▶ **Requirement**:
Exact copy, pictures excluded: set down only the lines from the one with "Where should I" through the end of the entries, keeping both end lines.

▶ **Records supplied**:
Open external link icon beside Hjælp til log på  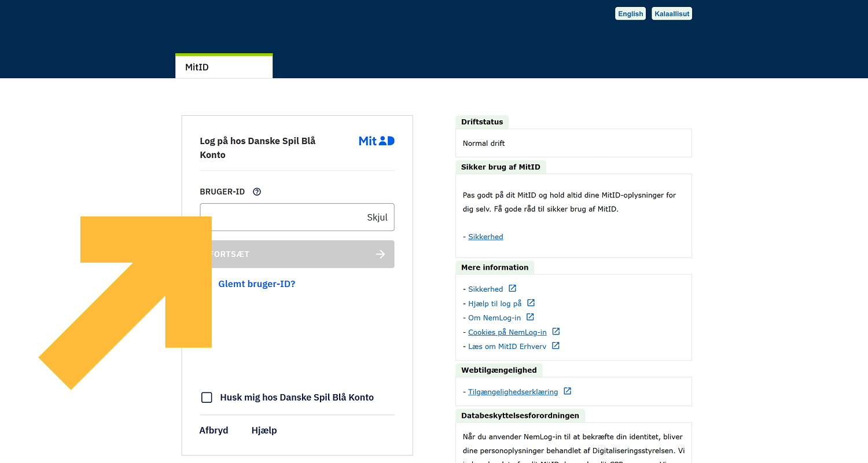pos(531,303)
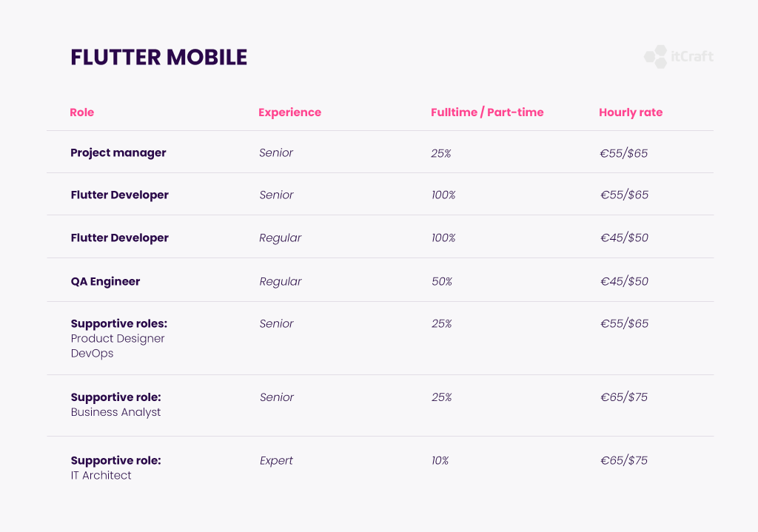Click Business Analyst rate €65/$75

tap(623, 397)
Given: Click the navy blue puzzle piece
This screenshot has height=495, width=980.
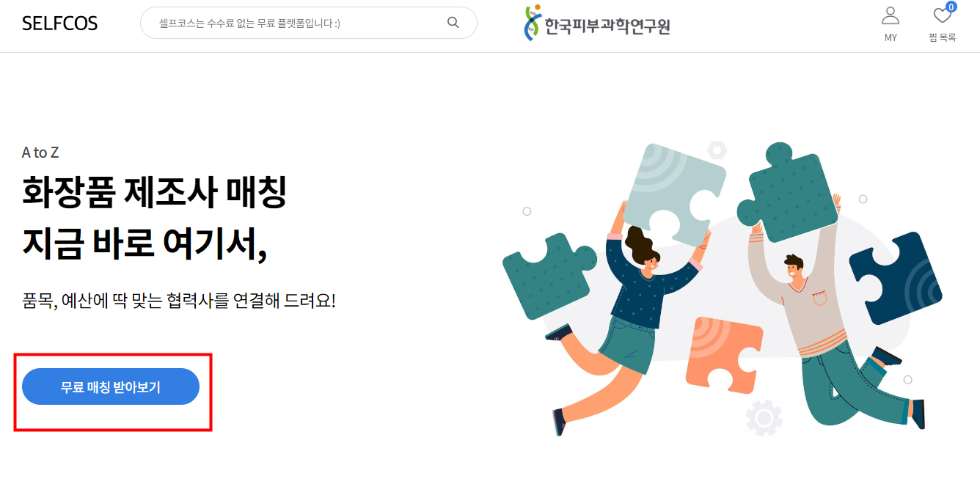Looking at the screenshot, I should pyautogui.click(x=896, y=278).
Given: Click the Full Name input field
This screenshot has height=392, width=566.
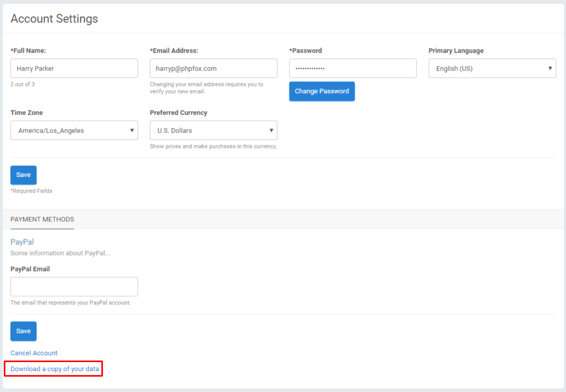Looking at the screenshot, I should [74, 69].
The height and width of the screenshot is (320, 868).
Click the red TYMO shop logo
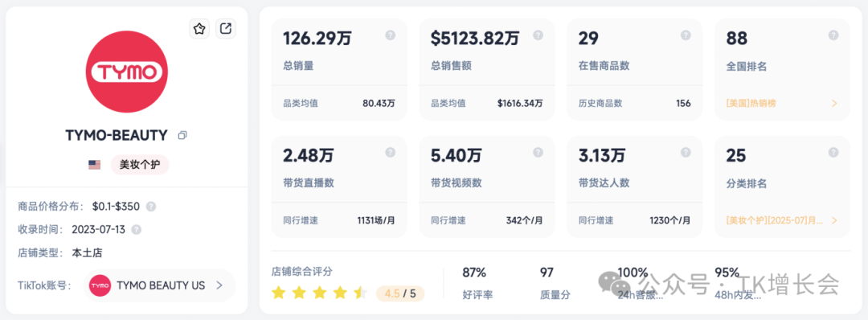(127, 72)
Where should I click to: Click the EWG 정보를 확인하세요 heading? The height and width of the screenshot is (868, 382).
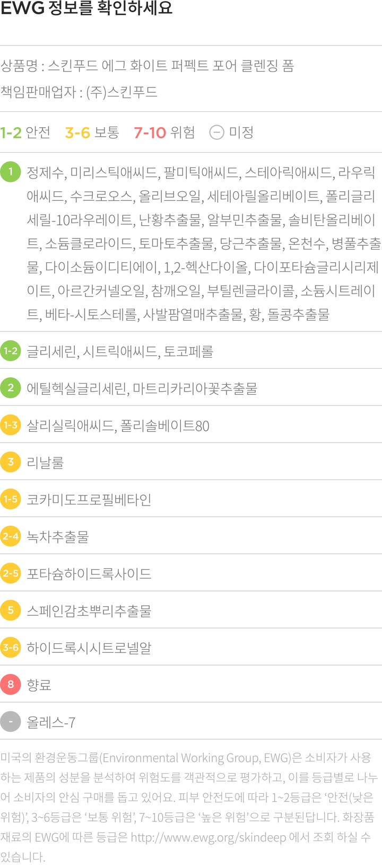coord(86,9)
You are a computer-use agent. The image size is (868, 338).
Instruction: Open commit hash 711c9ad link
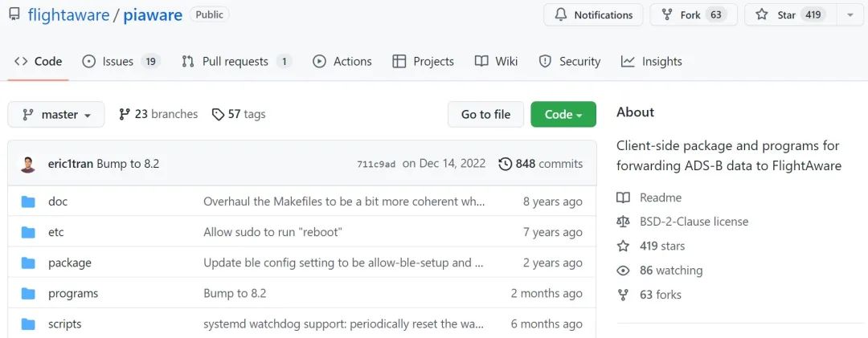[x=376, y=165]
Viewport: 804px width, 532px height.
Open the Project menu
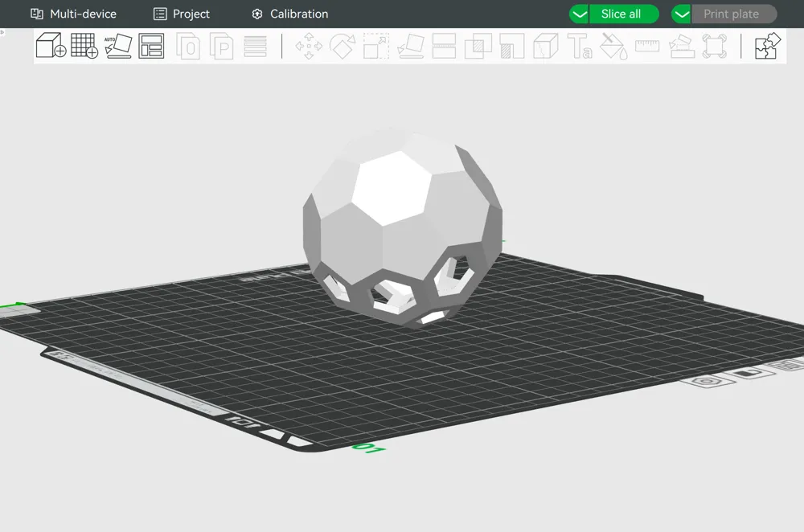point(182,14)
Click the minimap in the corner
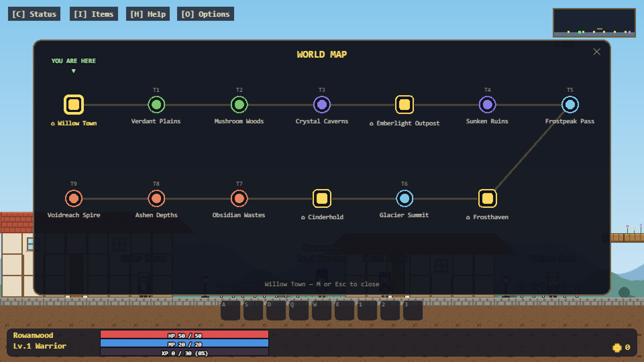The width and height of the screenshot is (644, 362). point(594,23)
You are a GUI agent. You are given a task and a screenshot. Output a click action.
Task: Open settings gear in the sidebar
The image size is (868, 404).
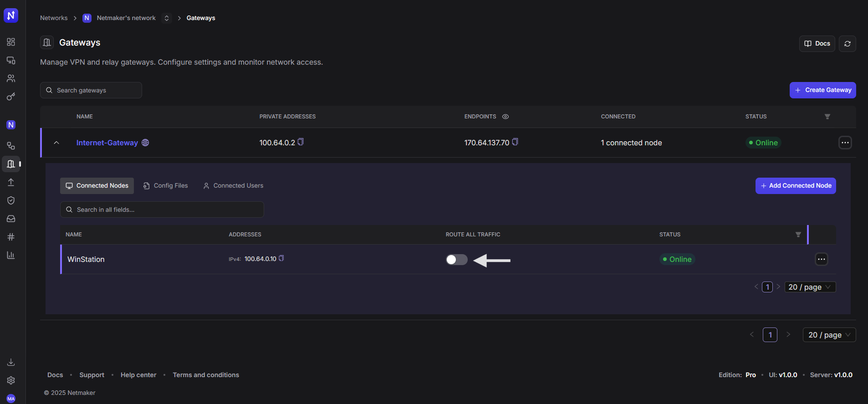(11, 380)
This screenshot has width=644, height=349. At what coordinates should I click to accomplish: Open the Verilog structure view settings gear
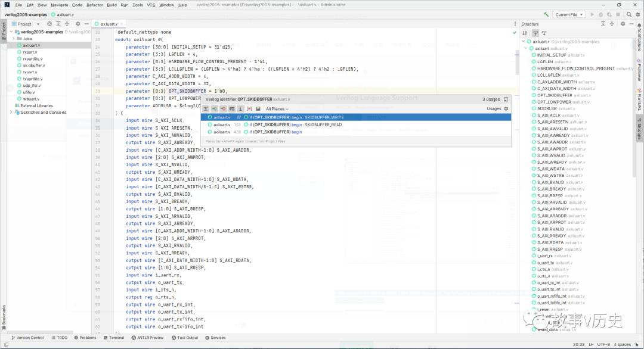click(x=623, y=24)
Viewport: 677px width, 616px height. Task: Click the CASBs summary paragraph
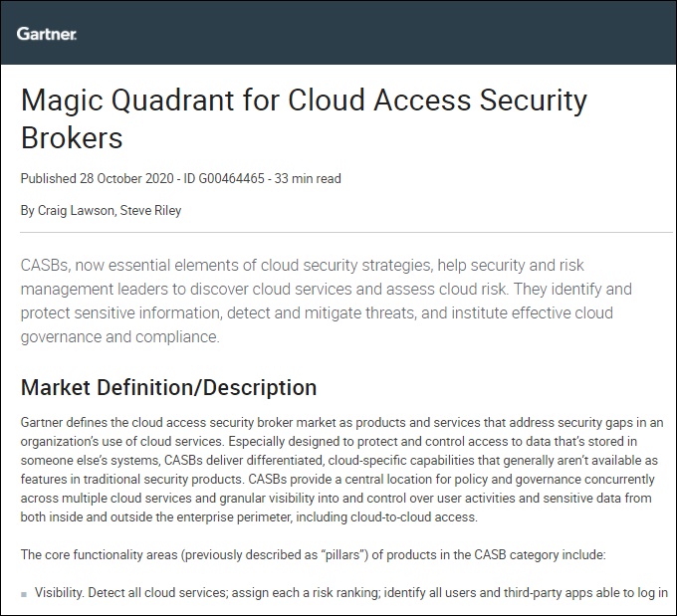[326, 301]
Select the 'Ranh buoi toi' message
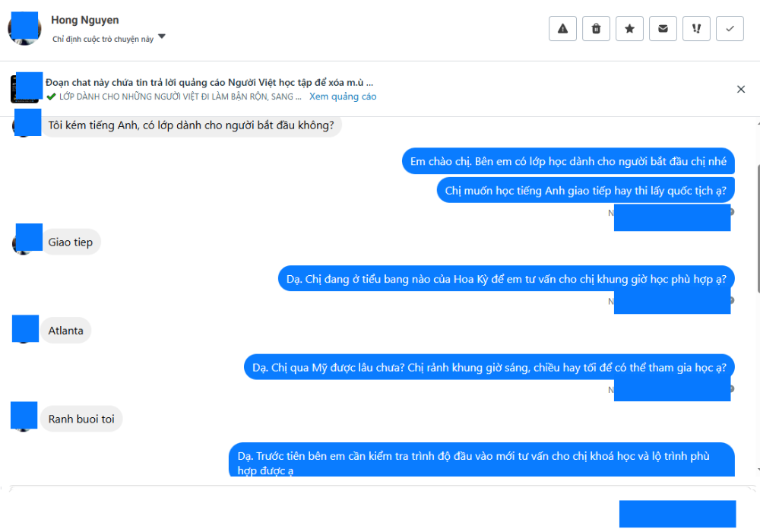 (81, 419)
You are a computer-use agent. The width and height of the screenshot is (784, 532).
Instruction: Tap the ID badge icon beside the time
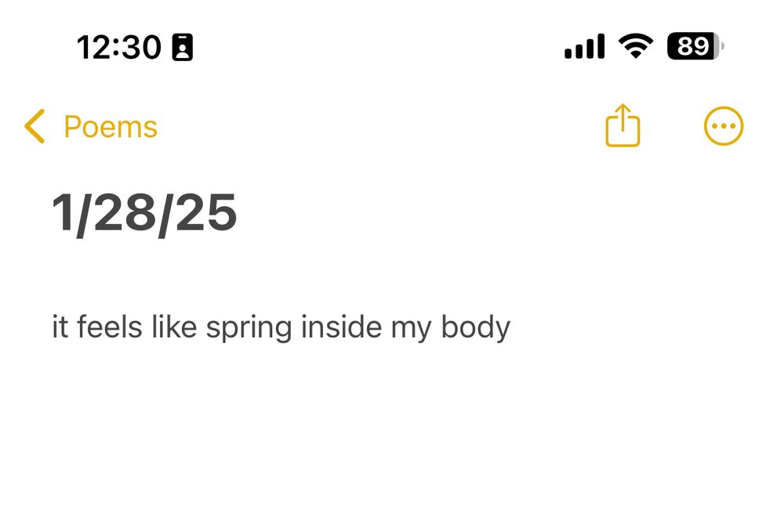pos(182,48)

▶ **Solution**:
Where should I click to: Click the EWG 정보를 확인하세요 heading? The height and width of the screenshot is (868, 382).
coord(86,9)
You are a computer-use agent. The image size is (868, 338).
Instruction: Open commit hash 711c9ad link
[x=376, y=165]
Viewport: 804px width, 532px height.
Open the Project menu
point(182,14)
Click the minimap in the corner
The width and height of the screenshot is (644, 362). point(594,23)
You are a GUI agent. You are given a task and a screenshot. Output a click action.
Task: Open settings gear in the sidebar
The image size is (868, 404).
(11, 380)
This screenshot has width=644, height=349. At what coordinates should I click to accomplish: Open the Verilog structure view settings gear
click(x=623, y=24)
Viewport: 677px width, 616px height. Task: Click the CASBs summary paragraph
[326, 301]
Select the 'Ranh buoi toi' message
 (81, 419)
You are a computer-use agent. The width and height of the screenshot is (784, 532).
Instruction: Tap the ID badge icon beside the time
pos(182,48)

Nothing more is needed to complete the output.